▶ Selected excerpt:
┌────────
Theorem. Suppose $\mathbf{X} \sim \text{MVN}_{2}(\boldsymbol\mu, \boldsymbol\Sigma)$ with $\boldsymbol\Sigma$ non-singular. Then $\mathbf{X}$ has density $$f_{\mathbf{X}}(\mathbf{x}) = \left[\dfrac{1}{(2\pi)^2\det(\boldsymbol\Sigma)} \right]^{1/2}\exp\left[-\dfrac{1}{2}(\mathbf{x}-\boldsymbol\mu)^{T}\boldsymbol\Sigma^{-1}(\mathbf{x}-\boldsymbol\mu) \right]\text{.}\tag{1}$$

Question. Suppose I have two random variables $X, Y$ with support in $\mathbb{R}^2$ such that their (variance-)covariance matrix is non-singular. I am able to write their joint density in the form of $(1)$ above. Is this sufficient to show that $\mathbf{X} = \begin{bmatrix} X \\ Y \end{bmatrix}$ is multivariate normal?
└────────
▶ Data excerpts:
┌────────
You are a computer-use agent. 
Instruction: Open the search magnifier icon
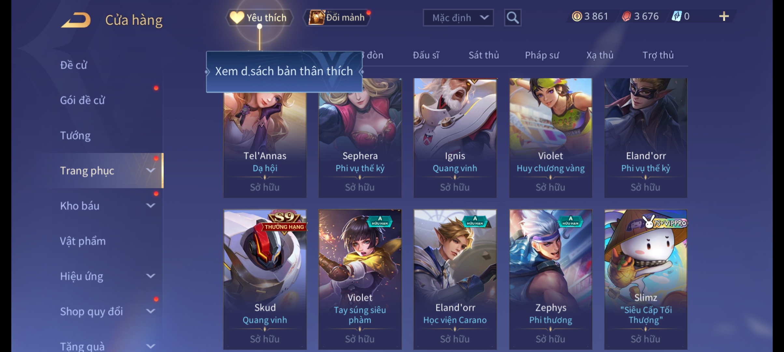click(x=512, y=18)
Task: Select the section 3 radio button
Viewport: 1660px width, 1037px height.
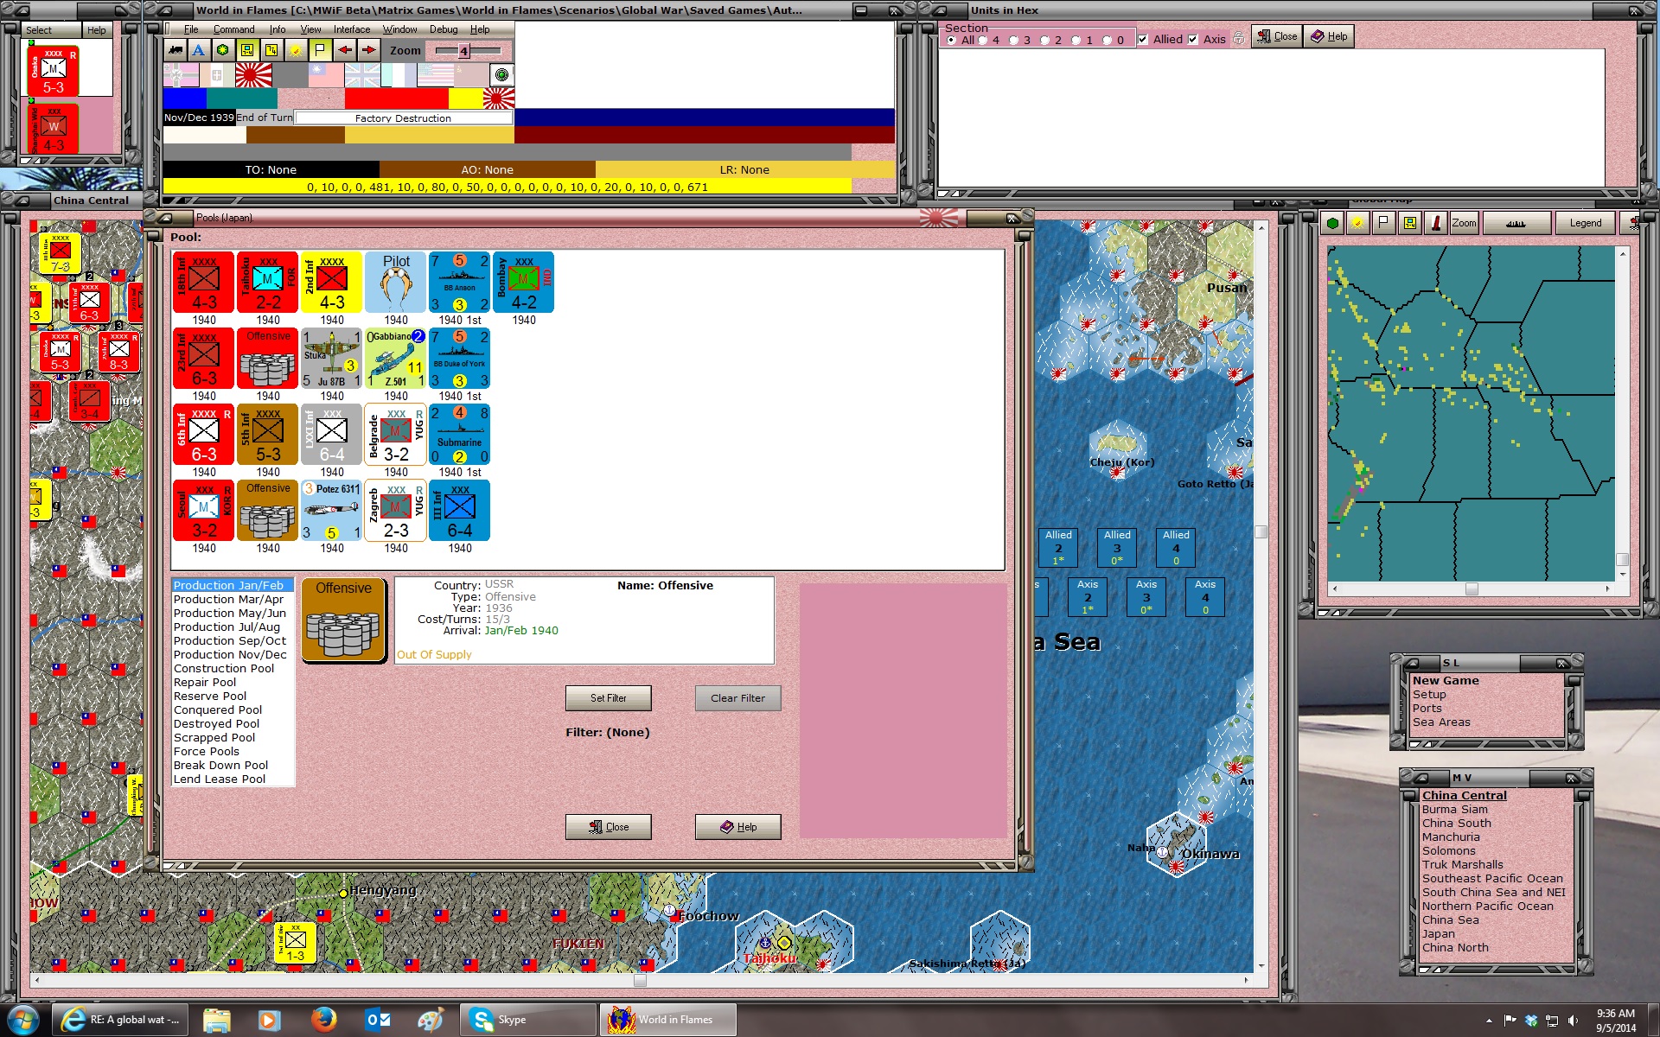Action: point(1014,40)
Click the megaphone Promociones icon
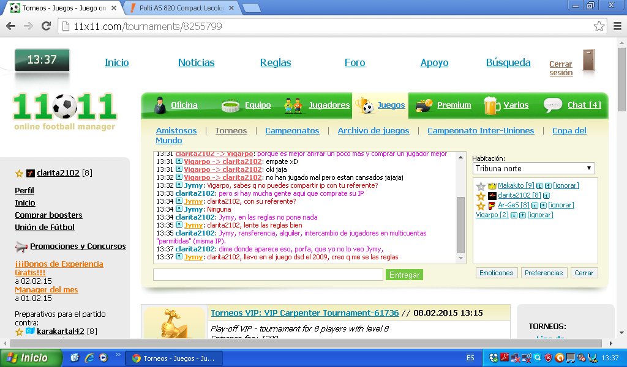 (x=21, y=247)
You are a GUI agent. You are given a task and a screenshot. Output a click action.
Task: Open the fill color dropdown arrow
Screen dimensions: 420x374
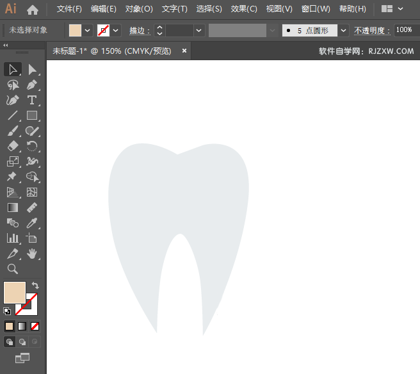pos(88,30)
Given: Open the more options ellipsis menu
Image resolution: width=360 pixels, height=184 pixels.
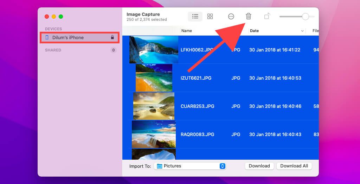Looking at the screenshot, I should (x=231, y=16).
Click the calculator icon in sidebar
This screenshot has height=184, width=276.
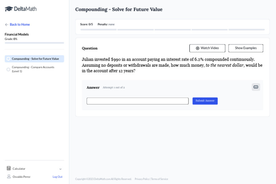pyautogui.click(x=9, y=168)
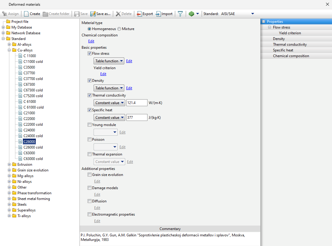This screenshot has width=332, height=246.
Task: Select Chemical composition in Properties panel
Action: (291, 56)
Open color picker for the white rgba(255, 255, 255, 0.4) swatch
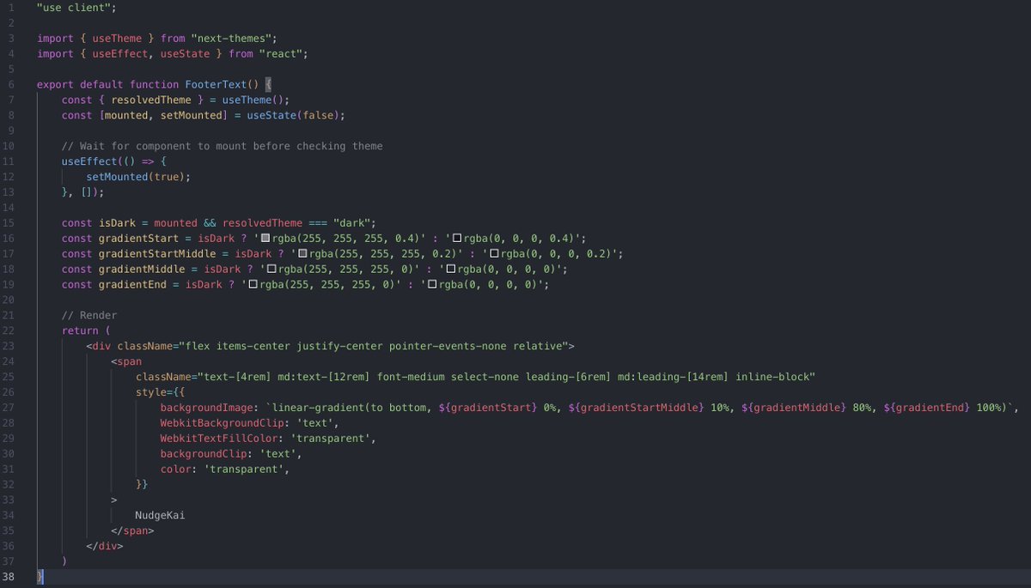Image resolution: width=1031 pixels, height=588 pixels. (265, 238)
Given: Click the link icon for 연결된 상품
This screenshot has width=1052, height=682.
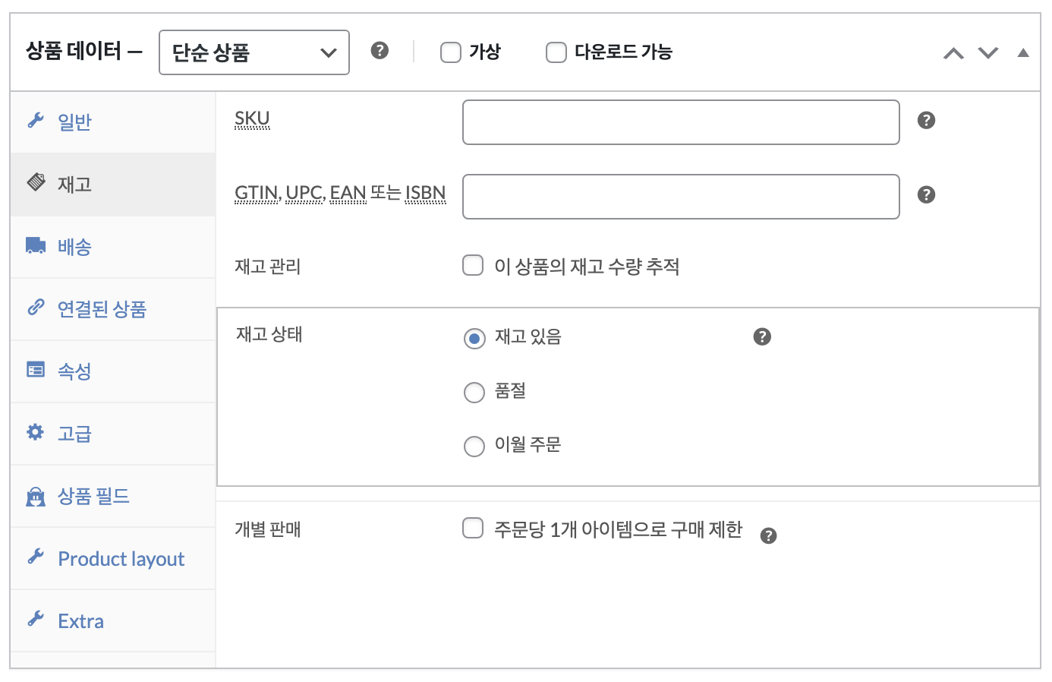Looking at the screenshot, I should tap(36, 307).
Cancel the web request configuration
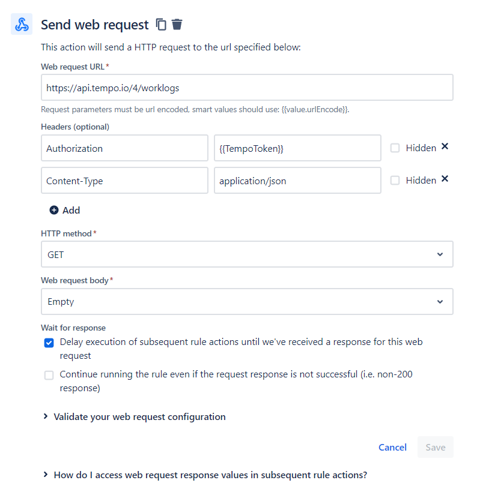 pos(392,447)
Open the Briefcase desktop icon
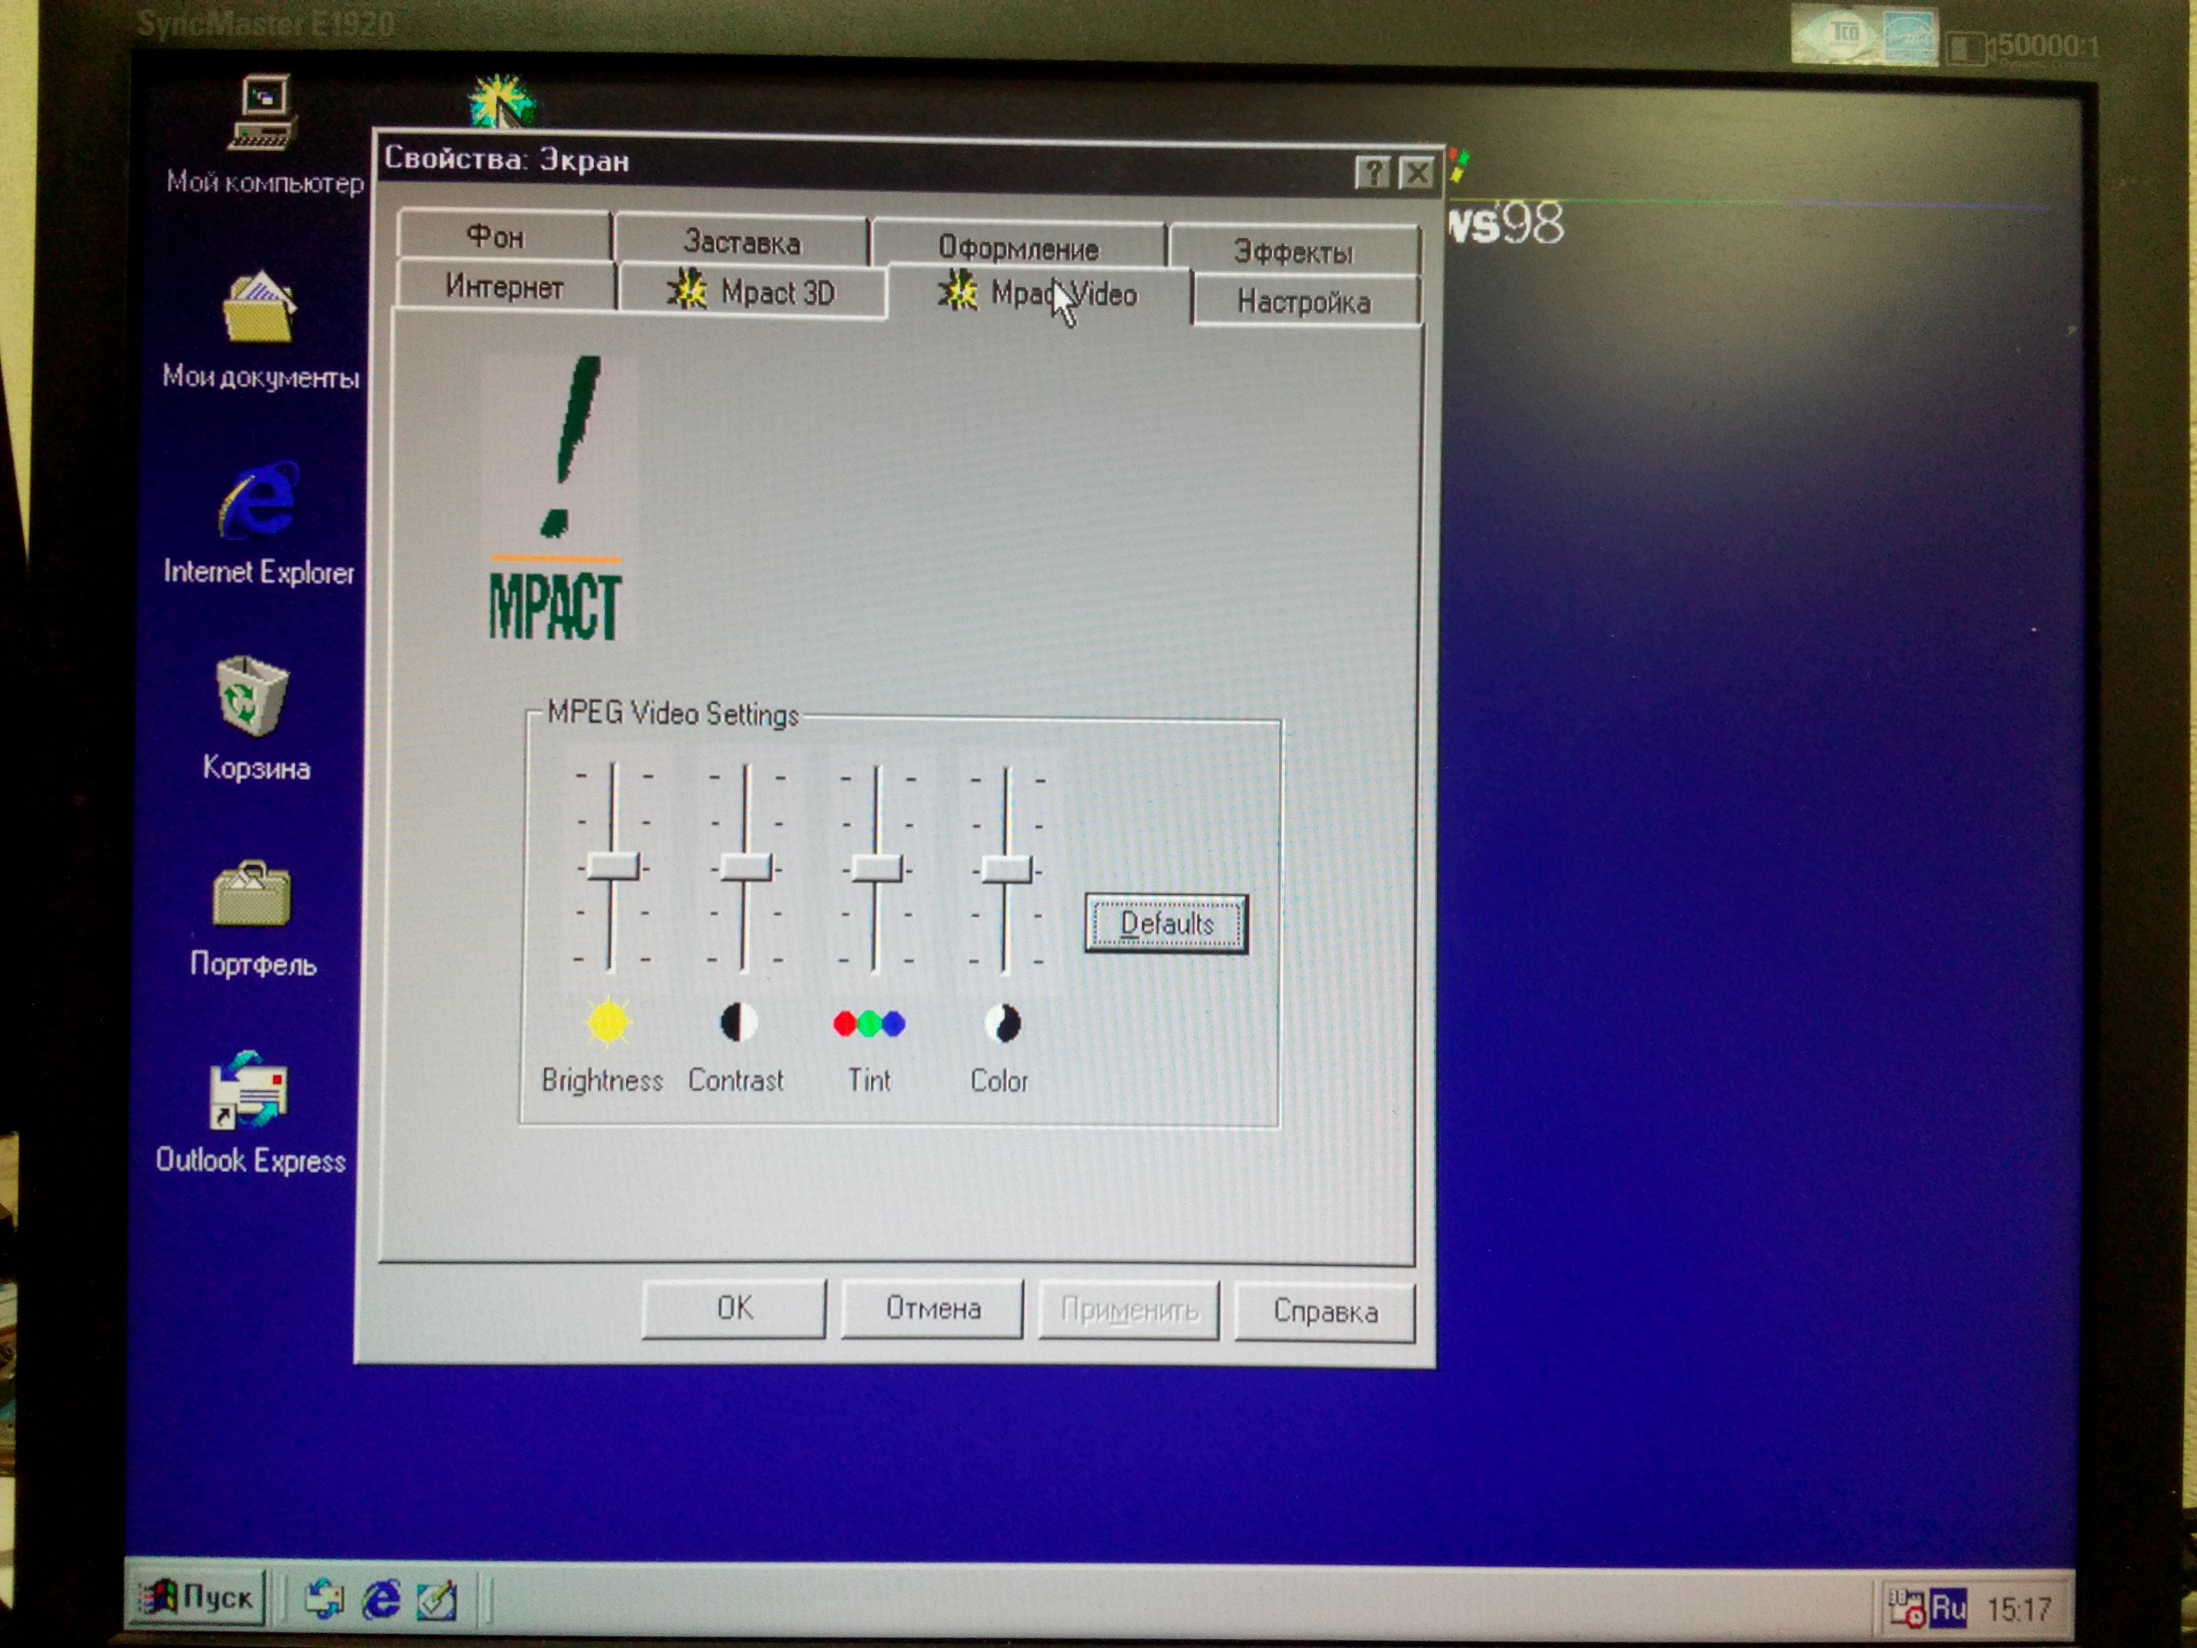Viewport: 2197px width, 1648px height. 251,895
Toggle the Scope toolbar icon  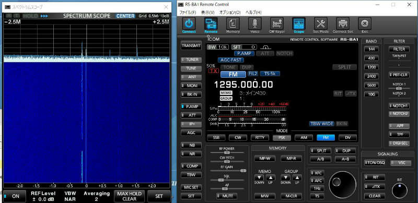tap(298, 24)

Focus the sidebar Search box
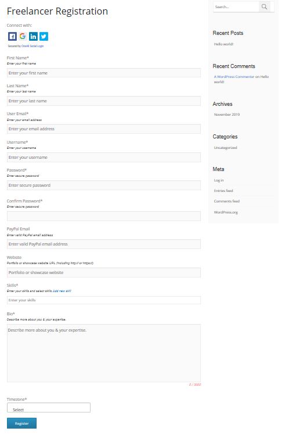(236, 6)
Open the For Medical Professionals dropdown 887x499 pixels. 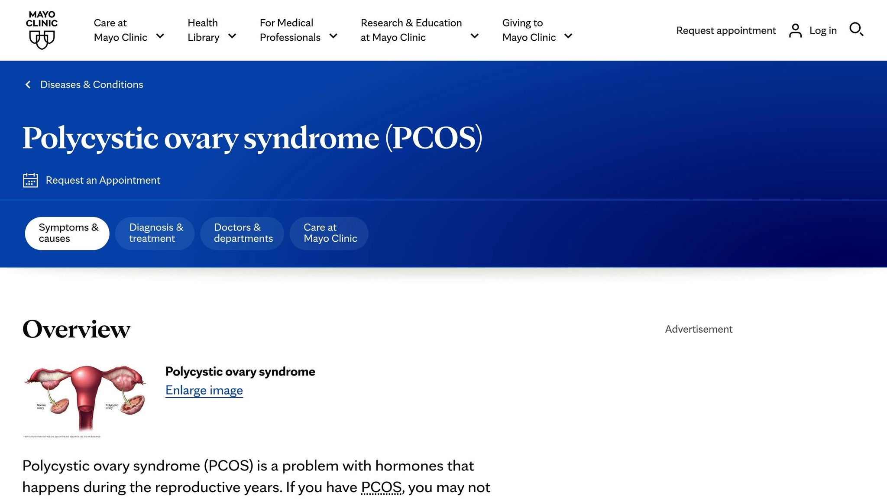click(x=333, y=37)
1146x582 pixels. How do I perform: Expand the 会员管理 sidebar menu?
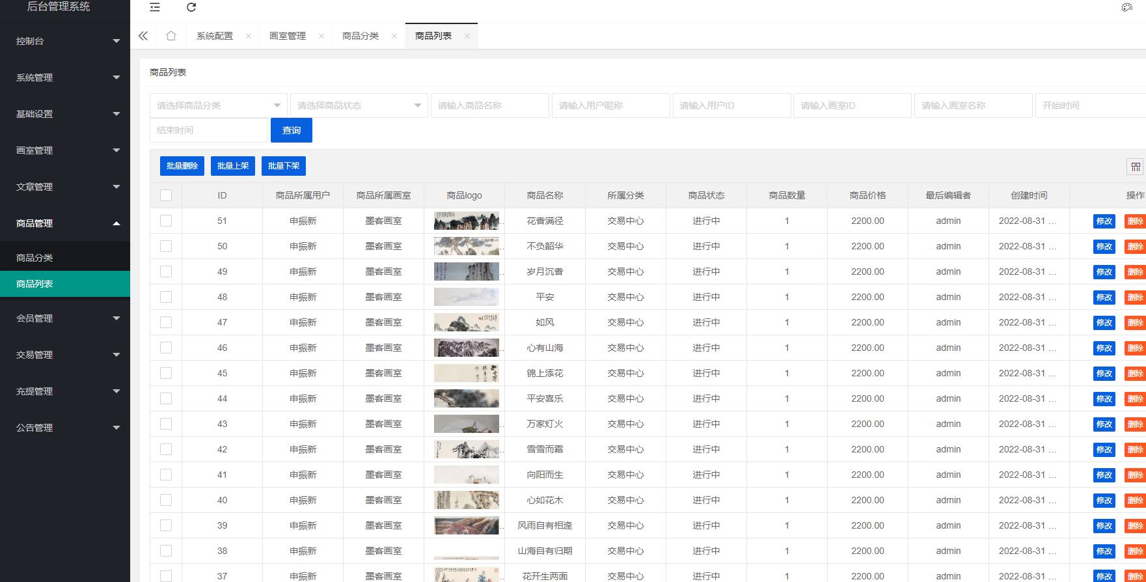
└────────
▶ Tasks to carry out:
a) List every distinct boldface symbol that appears in the theorem statement of the multivariate normal excerpt.
b) Reproduce the multivariate normal excerpt from "Question. Suppose I" down to "is multivariate normal?", character for character.
c) Write the next part of the multivariate normal excerpt, picking up after its final sentence.
The rows have nothing to do with what is asked here.

▶ Answers to the problems:
a) $\mathbf{X}$, $\boldsymbol\mu$, $\boldsymbol\Sigma$, $\mathbf{x}$

b)
Question. Suppose I have two random variables $X, Y$ with support in $\mathbb{R}^2$ such that their (variance-)covariance matrix is non-singular. I am able to write their joint density in the form of $(1)$ above. Is this sufficient to show that $\mathbf{X} = \begin{bmatrix} X \\ Y \end{bmatrix}$ is multivariate normal?

c)
If more context is needed, let me know. I have not been able to find an answer to this in any searching I've done, and apologize that I haven't been able to provide much work for this. I understand how the Theorem above is proven: use transformation techniques, but the problem with this is that you need to know what the distribution of a random variable already is prior to the transformation, so you can't easily "reverse" this proof.

11/26: I've considered pursuing this by computing the MGF of $\mathbf{X}$ and showing that it matches the MGF of a multivariate normal distribution (invoking the theorem that MGFs uniquely determine the distribution), but this is seems to be a lot more work than it is worth.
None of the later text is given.